3.1 The sampling grid design of the French NFI

To illustrate with concrete examples the use of the interpenetrating grids, the French NFI survey is being presented here. It created its base (1 x 1 km) grid in 2004, as it changed its sampling design from a 10-year periodic to an annual sampling that was first presented in Vidal et al. (2005). It borrows to the design of the FIA forest inventory survey (Roesch and Reams 1999).

As the initial choice for the NFI was to meet the periodicity of 10 years, all the nodes of the grid being sampled within 10 years, 10 interpenetrating grids were devised. There are 8 pairs of solutions to Eq. 1 that meet this objective of fractionation into 10 panels: a= +/- 3 and b = +/- 1, and conversely, a= +/- 1 and b = +/- 3 (Figure 3). The divider that allows to reduce the grid density (i.e., the levelling factor) was set to m = 2: the number of cells is divided by two from one level to another, while the cell area doubles.

Of note, each sequence of 5 successive subgrids (1-5 and 6-10) ensures a regular systematic spatial cover (Figure 3), stressing that this grid also supports the 5-yr periodicity. It thus offers options for forest inference at annual, 5-year or 10-year periods, and brings flexibility in the reporting periodicity. Another interesting property of the square grid emerges when the fractionation is made for 5 panels: as a result of the balanced nesting, any node belonging to a given panel is surrounded by those of the four other panels (Figure 2b). In that situation, the time-periodicity is geographically translated into systematic patterns of five nodes as the central node of that repeated pattern also happens to be the mid-period node.

At the time when the sampling design was conceived, the sampling units obtained from the grid were meant to be measured only once. But in 2010, the choice was made to remeasure all sampling units after 5 years for accurate wood fluxes (e.g., mortality, harvests, recruitment) estimation. The initial grid was consequently split into two translated subgrids having each a periodicity of 5 years. The subsetting levels of the adjacent units from panels t and t+5 were consequently chosen to be identical (Hervé et al. 2016), ensuring that, at any given year and subsetting level, the units of panels t and t+5 would be adjacent, hence reducing time travel for field crews.

3.2 Using the grid approach for implementing spatial changes in the sampling intensity

3.2.1 Optimizing phase sampling

Double sampling for stratification is a popular and efficient sampling and estimation method, which implies using nested samples of different sizes (Rao 1973, Cochran 1977). Here, interpenetrating grids bring a decisive advantage whereby grid levels offer a direct support to the construction of nested balanced samples.

The French NFI brings an example of such two-phase sampling design based on grid levels, whereby the first phase is a large sample of photo-interpretation plots, while the second is a nested subsample of plots used to produce field measurements (de Vries 1986, Mandallaz 2007). The nested levels of the square grid offer a straightforward means of subsampling the units of the first phase: typically, the first phase is based on the finest grid level (with cells of 10 km² in the case of the French NFI) while the second phase is a based on higher levels with cells of 20 km² or 40 km², depending on the subsampling intensity desired.

The same principles can be used to accommodate further sampling phases (e.g., three phases in the Italian NFI, Tabacchi et al. 2005).

================

## TASKS TO PERFORM
(1) In the passage, rewrite the paragraph beginning "At the time when the sampling design was conceived" as a bulleted list that keeps its main facts.
(2) Answer these questions from the passage:
(a) In what year did the French NFI create its base grid?
(b) What value was the levelling factor m set to?
(c) In the French NFI two-phase design, what cell size does the finest grid level used for the first phase have?
(3) Translate this sentence from the passage into Spanish: "Double sampling for stratification is a popular and efficient sampling and estimation method, which implies using nested samples of different sizes (Rao 1973, Cochran 1977)."

================

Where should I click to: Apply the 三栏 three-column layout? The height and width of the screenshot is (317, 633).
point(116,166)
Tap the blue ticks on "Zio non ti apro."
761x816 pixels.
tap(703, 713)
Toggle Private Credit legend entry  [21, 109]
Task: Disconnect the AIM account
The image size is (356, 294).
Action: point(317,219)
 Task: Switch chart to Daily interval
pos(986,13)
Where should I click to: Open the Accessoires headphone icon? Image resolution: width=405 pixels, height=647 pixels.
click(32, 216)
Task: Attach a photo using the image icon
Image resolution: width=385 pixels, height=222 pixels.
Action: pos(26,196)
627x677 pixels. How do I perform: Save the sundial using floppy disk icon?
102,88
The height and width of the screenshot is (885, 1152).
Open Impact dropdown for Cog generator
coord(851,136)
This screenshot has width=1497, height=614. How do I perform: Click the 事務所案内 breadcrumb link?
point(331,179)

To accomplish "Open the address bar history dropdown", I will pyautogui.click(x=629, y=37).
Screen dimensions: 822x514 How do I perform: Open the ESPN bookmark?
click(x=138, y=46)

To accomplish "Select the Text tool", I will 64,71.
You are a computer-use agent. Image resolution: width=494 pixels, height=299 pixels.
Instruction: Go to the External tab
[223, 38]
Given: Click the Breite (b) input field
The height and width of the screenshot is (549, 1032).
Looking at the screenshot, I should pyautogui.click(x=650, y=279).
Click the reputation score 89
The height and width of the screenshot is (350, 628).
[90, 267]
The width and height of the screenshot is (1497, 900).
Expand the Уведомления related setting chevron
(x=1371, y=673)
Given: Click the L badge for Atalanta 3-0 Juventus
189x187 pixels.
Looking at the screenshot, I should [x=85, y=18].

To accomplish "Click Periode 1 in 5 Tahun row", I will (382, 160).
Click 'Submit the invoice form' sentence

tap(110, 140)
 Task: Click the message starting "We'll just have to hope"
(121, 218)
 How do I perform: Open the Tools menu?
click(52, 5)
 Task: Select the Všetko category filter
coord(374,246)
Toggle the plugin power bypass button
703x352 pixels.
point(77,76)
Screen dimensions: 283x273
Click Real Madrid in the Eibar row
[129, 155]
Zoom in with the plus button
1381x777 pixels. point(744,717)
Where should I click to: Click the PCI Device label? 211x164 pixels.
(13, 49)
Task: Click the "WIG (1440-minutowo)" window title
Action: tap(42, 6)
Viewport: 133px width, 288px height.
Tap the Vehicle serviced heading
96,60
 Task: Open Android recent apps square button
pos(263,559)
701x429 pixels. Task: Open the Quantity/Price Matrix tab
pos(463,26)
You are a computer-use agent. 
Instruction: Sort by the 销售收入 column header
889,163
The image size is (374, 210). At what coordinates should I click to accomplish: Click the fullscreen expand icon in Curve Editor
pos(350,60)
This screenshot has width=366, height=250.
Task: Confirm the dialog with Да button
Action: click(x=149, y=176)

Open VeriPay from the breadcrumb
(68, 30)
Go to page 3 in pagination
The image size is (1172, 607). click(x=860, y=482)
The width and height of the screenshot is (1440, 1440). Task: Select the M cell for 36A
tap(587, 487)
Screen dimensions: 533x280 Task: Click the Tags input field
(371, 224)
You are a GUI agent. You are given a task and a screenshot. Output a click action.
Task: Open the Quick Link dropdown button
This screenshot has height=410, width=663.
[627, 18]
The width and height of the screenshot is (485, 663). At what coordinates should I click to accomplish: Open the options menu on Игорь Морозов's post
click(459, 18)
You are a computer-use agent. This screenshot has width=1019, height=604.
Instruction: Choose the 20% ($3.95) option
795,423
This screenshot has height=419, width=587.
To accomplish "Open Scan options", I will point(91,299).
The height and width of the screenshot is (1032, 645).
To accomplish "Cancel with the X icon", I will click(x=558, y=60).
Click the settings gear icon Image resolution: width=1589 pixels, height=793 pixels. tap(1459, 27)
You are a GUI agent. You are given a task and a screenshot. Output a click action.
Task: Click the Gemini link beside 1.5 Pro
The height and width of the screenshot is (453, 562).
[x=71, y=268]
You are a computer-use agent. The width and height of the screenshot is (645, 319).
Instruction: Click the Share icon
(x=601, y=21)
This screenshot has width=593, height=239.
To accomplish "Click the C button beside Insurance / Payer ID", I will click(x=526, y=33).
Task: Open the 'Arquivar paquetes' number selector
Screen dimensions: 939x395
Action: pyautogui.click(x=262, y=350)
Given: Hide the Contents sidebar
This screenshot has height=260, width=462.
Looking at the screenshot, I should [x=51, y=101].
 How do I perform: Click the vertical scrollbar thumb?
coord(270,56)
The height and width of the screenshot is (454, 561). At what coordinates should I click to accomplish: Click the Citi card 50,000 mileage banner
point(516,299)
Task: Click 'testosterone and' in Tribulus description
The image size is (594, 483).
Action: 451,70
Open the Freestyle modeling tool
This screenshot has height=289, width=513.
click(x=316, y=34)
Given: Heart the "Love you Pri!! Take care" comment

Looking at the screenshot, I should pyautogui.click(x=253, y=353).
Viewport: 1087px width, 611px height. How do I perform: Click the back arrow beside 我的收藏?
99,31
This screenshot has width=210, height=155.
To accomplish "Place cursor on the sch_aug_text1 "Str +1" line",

================

## WRITTEN RESPONSES
(1)
- The sampling units from the grid were originally meant to be measured only once.
- In 2010, it was decided to remeasure all sampling units after 5 years, so that wood fluxes such as mortality, harvests and recruitment could be estimated accurately.
- The initial grid was therefore split into two translated subgrids, each with a 5-year periodicity.
- The adjacent units from panels t and t+5 were given identical subsetting levels (Hervé et al. 2016).
- As a result, at any given year and subsetting level those units are adjacent, which reduces travel time for field crews.

(2)
(a) 2004
(b) m = 2
(c) 10 km²

(3) El doble muestreo para la estratificación es un método de muestreo y estimación popular y eficiente, que implica el uso de muestras anidadas de distintos tamaños (Rao 1973, Cochran 1977).